(Dataset excerpts)
# # #

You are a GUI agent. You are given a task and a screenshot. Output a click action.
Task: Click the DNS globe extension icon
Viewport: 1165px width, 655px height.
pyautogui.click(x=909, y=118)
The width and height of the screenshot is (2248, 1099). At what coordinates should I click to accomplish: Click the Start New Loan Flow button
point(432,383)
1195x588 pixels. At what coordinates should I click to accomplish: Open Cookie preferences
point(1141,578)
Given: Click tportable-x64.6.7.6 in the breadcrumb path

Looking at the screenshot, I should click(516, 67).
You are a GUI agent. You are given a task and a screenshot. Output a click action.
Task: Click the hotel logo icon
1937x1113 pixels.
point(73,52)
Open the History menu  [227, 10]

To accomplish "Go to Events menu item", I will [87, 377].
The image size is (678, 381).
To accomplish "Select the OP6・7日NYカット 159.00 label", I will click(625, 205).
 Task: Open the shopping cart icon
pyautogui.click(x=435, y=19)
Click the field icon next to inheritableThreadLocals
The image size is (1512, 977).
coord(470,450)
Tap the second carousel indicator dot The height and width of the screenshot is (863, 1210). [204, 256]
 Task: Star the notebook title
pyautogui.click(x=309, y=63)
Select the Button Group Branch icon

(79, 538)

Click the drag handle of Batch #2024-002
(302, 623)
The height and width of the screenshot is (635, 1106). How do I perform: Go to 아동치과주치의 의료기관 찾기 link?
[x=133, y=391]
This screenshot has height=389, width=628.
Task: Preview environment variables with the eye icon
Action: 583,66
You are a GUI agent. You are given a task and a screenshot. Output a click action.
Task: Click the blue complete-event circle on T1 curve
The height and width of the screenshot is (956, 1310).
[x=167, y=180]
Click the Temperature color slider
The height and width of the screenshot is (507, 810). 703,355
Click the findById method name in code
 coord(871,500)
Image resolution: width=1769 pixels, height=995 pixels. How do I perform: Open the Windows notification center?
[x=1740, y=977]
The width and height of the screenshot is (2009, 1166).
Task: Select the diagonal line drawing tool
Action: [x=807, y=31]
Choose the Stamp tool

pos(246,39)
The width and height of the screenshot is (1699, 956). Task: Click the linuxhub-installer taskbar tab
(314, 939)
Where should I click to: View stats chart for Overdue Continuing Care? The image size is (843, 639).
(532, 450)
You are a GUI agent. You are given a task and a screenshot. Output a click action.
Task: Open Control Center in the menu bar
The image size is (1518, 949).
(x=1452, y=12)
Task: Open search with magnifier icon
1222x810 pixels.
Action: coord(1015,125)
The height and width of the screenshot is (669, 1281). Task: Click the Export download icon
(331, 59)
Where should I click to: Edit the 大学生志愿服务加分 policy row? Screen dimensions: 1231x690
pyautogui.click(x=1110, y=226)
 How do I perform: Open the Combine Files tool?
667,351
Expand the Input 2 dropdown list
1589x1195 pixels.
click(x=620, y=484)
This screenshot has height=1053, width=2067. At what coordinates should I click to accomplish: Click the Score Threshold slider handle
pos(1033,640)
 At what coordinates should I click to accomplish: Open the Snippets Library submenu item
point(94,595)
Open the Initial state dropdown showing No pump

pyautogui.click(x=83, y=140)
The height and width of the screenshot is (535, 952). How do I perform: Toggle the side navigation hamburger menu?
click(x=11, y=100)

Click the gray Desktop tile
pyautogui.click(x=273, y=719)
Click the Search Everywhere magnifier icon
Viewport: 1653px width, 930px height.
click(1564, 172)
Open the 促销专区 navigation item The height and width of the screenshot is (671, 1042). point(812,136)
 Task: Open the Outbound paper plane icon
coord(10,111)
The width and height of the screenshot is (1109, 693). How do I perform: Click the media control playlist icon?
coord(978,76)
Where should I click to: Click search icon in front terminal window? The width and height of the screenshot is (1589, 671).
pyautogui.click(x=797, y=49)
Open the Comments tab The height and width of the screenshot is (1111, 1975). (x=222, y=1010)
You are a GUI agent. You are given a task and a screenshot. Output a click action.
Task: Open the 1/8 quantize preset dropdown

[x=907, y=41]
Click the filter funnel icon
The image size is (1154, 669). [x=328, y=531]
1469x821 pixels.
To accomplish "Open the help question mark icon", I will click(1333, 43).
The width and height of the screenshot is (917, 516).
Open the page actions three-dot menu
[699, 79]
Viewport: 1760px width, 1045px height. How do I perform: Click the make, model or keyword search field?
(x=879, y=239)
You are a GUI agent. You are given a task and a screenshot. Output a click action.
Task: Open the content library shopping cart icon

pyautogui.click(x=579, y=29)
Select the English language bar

# # #

Exercise directions: Set every record down again, exactly as given.

Written solution:
You are a GUI agent. You are given a task and a screenshot. Output a click action.
Task: Click the DNS globe extension icon
Viewport: 1165px width, 655px height.
pyautogui.click(x=909, y=118)
The width and height of the screenshot is (2248, 1099). At what coordinates should I click to accomplish: Click the Start New Loan Flow button
point(432,383)
1195x588 pixels. At what coordinates should I click to accomplish: Open Cookie preferences
point(1141,578)
Given: Click tportable-x64.6.7.6 in the breadcrumb path

Looking at the screenshot, I should click(516, 67).
You are a GUI agent. You are given a task and a screenshot. Output a click action.
Task: Click the hotel logo icon
1937x1113 pixels.
point(73,52)
Open the History menu  [227, 10]

To accomplish "Go to Events menu item", I will [87, 377].
The image size is (678, 381).
To accomplish "Select the OP6・7日NYカット 159.00 label", I will click(625, 205).
 Task: Open the shopping cart icon
pyautogui.click(x=435, y=19)
Click the field icon next to inheritableThreadLocals
The image size is (1512, 977).
coord(470,450)
Tap the second carousel indicator dot The height and width of the screenshot is (863, 1210). [204, 256]
 Task: Star the notebook title
pyautogui.click(x=309, y=63)
Select the Button Group Branch icon

(79, 538)

Click the drag handle of Batch #2024-002
(302, 623)
The height and width of the screenshot is (635, 1106). How do I perform: Go to 아동치과주치의 의료기관 찾기 link?
[x=133, y=391]
This screenshot has height=389, width=628.
Task: Preview environment variables with the eye icon
Action: 583,66
You are a GUI agent. You are given a task and a screenshot. Output a click action.
Task: Click the blue complete-event circle on T1 curve
The height and width of the screenshot is (956, 1310).
[x=167, y=180]
Click the Temperature color slider
The height and width of the screenshot is (507, 810). 703,355
Click the findById method name in code
 coord(871,500)
Image resolution: width=1769 pixels, height=995 pixels. How do I perform: Open the Windows notification center?
[x=1740, y=977]
The width and height of the screenshot is (2009, 1166).
Task: Select the diagonal line drawing tool
Action: [x=807, y=31]
Choose the Stamp tool

pos(246,39)
The width and height of the screenshot is (1699, 956). Task: Click the linuxhub-installer taskbar tab
(314, 939)
Where should I click to: View stats chart for Overdue Continuing Care? The image size is (843, 639).
(532, 450)
You are a GUI agent. You are given a task and a screenshot. Output a click action.
Task: Open Control Center in the menu bar
The image size is (1518, 949).
(x=1452, y=12)
Task: Open search with magnifier icon
1222x810 pixels.
Action: coord(1015,125)
The height and width of the screenshot is (669, 1281). Task: Click the Export download icon
(331, 59)
Where should I click to: Edit the 大学生志愿服务加分 policy row? Screen dimensions: 1231x690
pyautogui.click(x=1110, y=226)
 How do I perform: Open the Combine Files tool?
667,351
Expand the Input 2 dropdown list
1589x1195 pixels.
click(x=620, y=484)
This screenshot has height=1053, width=2067. At what coordinates should I click to accomplish: Click the Score Threshold slider handle
pos(1033,640)
 At what coordinates should I click to accomplish: Open the Snippets Library submenu item
point(94,595)
Open the Initial state dropdown showing No pump

pyautogui.click(x=83, y=140)
The height and width of the screenshot is (535, 952). How do I perform: Toggle the side navigation hamburger menu?
click(x=11, y=100)

Click the gray Desktop tile
pyautogui.click(x=273, y=719)
Click the Search Everywhere magnifier icon
Viewport: 1653px width, 930px height.
click(1564, 172)
Open the 促销专区 navigation item The height and width of the screenshot is (671, 1042). point(812,136)
 Task: Open the Outbound paper plane icon
coord(10,111)
The width and height of the screenshot is (1109, 693). How do I perform: Click the media control playlist icon?
coord(978,76)
Where should I click to: Click search icon in front terminal window? The width and height of the screenshot is (1589, 671).
pyautogui.click(x=797, y=49)
Open the Comments tab The height and width of the screenshot is (1111, 1975). (x=222, y=1010)
You are a GUI agent. You are given a task and a screenshot. Output a click action.
Task: Open the 1/8 quantize preset dropdown

[x=907, y=41]
Click the filter funnel icon
The image size is (1154, 669). [x=328, y=531]
1469x821 pixels.
To accomplish "Open the help question mark icon", I will click(1333, 43).
The width and height of the screenshot is (917, 516).
Open the page actions three-dot menu
[699, 79]
Viewport: 1760px width, 1045px height. How do I perform: Click the make, model or keyword search field?
(x=879, y=239)
You are a GUI agent. You are given a task and a screenshot. Output a click action.
Task: Open the content library shopping cart icon

pyautogui.click(x=579, y=29)
Select the English language bar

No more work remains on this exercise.